Parmi toutes les informations accumulées, les liens historiques tissés entre les Etats-Unis et l'Italie deviennent le véritable fil conducteur du film. Rosi décrit très précisément les mécanismes à l'origine de la terrifiante expansion mafieuse des années d'après-guerre : renvoi des gangsters devenus indésirables en Amérique vers leur Sicile natale dans le sillage des forces alliées débarquant à partir de 1943, installation au pouvoir, dans les localités libérées, de mafiosi du cru, avec l'assentiment des Américains, et plus tard, internationalisation des trafics depuis l'Italie. Avec pertinence, Francesco Rosi double son analyse historique d'une réflexion d'ordre culturel et artistique. Pour résumer dans son introduction le parcours criminel fulgurant de Luciano dans le New York des années 30, le cinéaste monte une longue séquence où se succèdent les exécutions sanglantes, filmées de manière graphique et enrobées de ralentis, effets de lumière et chanson traditionnelle. Une violence toute hollywoodienne donc. Le reste du récit, situé en grande partie en Italie, se distinguera au contraire par son refus du spectaculaire. Une seule exception à cela, une seule fusillade qui retrouve alors les codes cinématographiques américains : celle de l'assassinat de Giannini, tué bien sûr... dans une rue de New York.

Lucky Luciano avait commencé son ascension en commanditant le meurtre de son propre boss, Masseria. On voit celui-ci se faire cribler de balles alors que le premier se lave consciencieusement les mains aux toilettes. Pendant des années, Luciano assurera ainsi sa position au sommet de la pyramide mafieuse grâce à sa discrétion, sa façade d'homme tranquille, son obsession de ne pas faire de vagues. Sa chute n'adviendra que tardivement et elle sera essentiellement due aux imprudences de ses associés. Le film s'ouvre sur un bateau amarré à New York et se termine dans un hall d'aéroport. Le récit est borné par ces lieux de transit, façon de rappeler que derrière le masque du calme entrepreneur rétif aux voyages se cache bien le principal responsable d'une tentaculaire organisation internationale.

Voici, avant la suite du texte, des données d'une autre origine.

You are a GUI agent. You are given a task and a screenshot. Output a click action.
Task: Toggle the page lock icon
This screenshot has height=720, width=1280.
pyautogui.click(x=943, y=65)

Oeuvre engagée et documentée Lucky Luciano a les défauts de ses qualités. Les multiples informations passent essentiellement par de longs dialogues, filmés dans des cadres institutionnels, des bureaux, des restaurants... Si le travail sur la photographie et les décors est remarquable (les personnages sont souvent filmés dans de grands volumes, signes d'une société déshumanisante), il ne compense pas toujours le manque de dramaturgie. On ne trouve ici ni le lyrisme de Salvatore Giuliano, ni l'inquiétude kafkaïenne de Cadavres exquis. Lucky Luciano reste tout de même un solide film-dossier. Et si cette appellation est souvent utilisée de manière péjorative en sous-entendant l'abandon de l'esthétique au profit unique du message, les oeuvres de Francesco Rosi n'ont, quant à elles, jamais manqué d'ambition, qu'elle soit esthétique ou narrative.

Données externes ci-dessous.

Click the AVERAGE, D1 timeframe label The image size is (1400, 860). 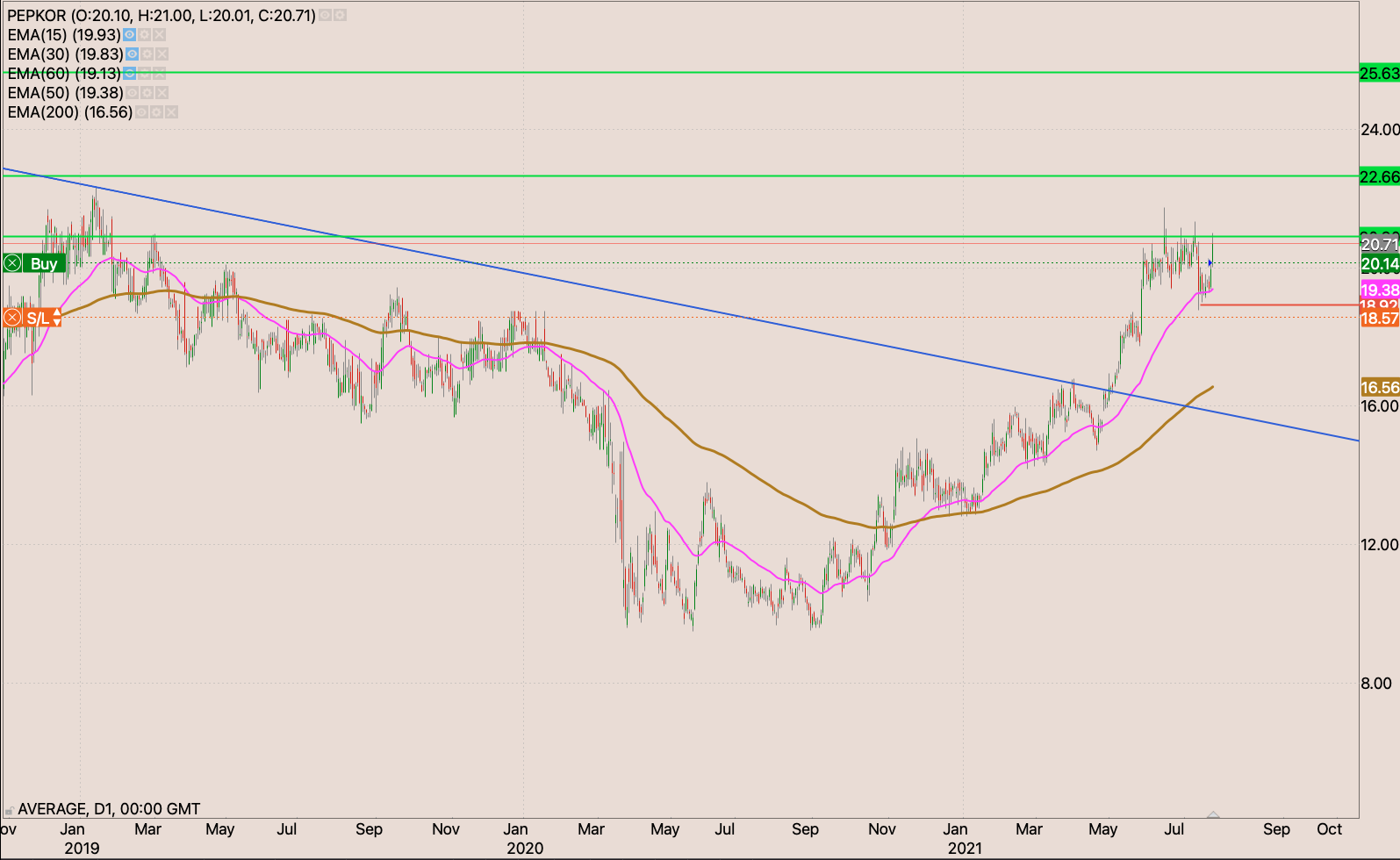[x=109, y=809]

(Chronique dvd pour Kinok)

Commentaires

  • le premier des films de Rosi que j'ai vu. souvenir assez vague d'autant que je ne l'ai vu qu'une fois et que c'est un film très dense mais j'avais été assez scotché, le montage faisant office de dramaturgie. C'est un film que je trouve plus maîtrisé qu'un Cadavres exquis, qui sombrait dans certains des pires travers de la fiction de gôche des années 70 (personnages qui ne sont que des pantins).

  • Tiens, je n'ai pas du tout ce souvenir-là de "Cadavres exquis".
    Pour "Luciano", c'est la deuxième fois que je le vois et j'ai toujours ce même sentiment, au bout d'un moment, d'une saturation d'informations et d'une progression trop uniforme, malgré le montage.
    J'aime bien le cinéma de Rosi en général, même si après "Le Christ s'est arrêté à Eboli" la suite de sa carrière n'a rien de transcendant (il faudrait peut-être revoir "Oublier Palerme").

  • Jamais vu Lucky Luciano mais je suis actuellement en train de voir un maximum de films italiens de cette époque et ton article est très sérieusement documenté.